Data records below:

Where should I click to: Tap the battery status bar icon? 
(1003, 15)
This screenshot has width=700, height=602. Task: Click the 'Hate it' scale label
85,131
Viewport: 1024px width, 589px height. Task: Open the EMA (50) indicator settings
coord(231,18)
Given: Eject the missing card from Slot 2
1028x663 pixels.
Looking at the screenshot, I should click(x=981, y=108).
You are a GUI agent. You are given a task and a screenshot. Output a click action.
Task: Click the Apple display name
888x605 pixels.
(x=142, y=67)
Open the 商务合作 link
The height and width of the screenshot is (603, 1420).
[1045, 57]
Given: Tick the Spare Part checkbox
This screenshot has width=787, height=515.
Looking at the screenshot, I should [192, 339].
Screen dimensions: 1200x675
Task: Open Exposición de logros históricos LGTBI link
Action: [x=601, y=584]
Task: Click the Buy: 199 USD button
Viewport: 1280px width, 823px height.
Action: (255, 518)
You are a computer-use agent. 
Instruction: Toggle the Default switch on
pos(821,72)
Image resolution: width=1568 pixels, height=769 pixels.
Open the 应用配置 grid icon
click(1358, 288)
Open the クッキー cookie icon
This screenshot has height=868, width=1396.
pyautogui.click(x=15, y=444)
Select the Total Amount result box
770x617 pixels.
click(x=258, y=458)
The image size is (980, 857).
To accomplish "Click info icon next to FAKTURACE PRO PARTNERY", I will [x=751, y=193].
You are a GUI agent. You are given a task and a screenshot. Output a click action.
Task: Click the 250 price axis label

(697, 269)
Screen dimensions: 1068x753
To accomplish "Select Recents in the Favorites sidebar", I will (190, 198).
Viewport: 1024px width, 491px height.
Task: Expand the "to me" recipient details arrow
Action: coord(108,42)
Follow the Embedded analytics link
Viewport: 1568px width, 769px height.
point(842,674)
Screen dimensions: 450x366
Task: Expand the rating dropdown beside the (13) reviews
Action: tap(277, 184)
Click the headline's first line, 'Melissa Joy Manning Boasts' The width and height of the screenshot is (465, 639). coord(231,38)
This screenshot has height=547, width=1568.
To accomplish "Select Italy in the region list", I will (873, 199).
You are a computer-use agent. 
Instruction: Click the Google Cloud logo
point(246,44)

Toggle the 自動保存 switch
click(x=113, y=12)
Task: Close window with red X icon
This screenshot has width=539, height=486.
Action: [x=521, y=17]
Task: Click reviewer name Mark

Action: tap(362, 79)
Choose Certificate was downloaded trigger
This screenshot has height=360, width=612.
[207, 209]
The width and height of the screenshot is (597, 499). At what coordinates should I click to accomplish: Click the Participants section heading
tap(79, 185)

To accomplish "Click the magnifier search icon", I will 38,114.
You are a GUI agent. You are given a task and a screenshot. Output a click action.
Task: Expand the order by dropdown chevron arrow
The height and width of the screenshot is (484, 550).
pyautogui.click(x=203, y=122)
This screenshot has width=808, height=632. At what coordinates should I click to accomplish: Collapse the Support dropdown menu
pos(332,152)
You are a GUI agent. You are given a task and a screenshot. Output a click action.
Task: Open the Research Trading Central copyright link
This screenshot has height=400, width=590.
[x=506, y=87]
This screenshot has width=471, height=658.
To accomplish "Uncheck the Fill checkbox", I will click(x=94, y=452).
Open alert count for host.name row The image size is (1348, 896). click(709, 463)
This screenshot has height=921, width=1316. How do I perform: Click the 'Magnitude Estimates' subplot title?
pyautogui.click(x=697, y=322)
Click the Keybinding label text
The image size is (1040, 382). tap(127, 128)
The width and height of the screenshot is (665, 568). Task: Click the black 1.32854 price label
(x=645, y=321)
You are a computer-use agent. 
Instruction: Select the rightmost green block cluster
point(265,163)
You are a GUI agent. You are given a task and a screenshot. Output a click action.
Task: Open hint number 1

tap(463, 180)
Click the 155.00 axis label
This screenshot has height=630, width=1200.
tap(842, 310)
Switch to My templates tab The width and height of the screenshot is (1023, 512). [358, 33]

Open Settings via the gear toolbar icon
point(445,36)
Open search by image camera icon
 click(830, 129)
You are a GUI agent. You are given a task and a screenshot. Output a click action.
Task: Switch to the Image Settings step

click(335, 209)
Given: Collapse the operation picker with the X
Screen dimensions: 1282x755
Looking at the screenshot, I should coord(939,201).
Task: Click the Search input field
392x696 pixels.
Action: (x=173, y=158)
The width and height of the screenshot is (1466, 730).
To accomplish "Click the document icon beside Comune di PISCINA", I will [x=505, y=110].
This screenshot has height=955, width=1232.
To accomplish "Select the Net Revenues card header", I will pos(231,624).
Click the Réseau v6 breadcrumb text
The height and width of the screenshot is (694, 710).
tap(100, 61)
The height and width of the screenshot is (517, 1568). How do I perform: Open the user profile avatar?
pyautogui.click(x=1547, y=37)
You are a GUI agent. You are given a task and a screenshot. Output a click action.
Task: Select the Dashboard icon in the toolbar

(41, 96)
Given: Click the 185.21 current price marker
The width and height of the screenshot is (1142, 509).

End of Data records.

Exercise objective: Starting at the line that has "The width and height of the screenshot is (665, 568)." and ending at the line that has "Switch to My", please write out the lines above exactly, leaving out all others.

Response area:
The width and height of the screenshot is (665, 568). Task: Click the black 1.32854 price label
(x=645, y=321)
You are a computer-use agent. 
Instruction: Select the rightmost green block cluster
point(265,163)
You are a GUI agent. You are given a task and a screenshot. Output a click action.
Task: Open hint number 1

tap(463, 180)
Click the 155.00 axis label
This screenshot has height=630, width=1200.
tap(842, 310)
Switch to My templates tab The width and height of the screenshot is (1023, 512). [358, 33]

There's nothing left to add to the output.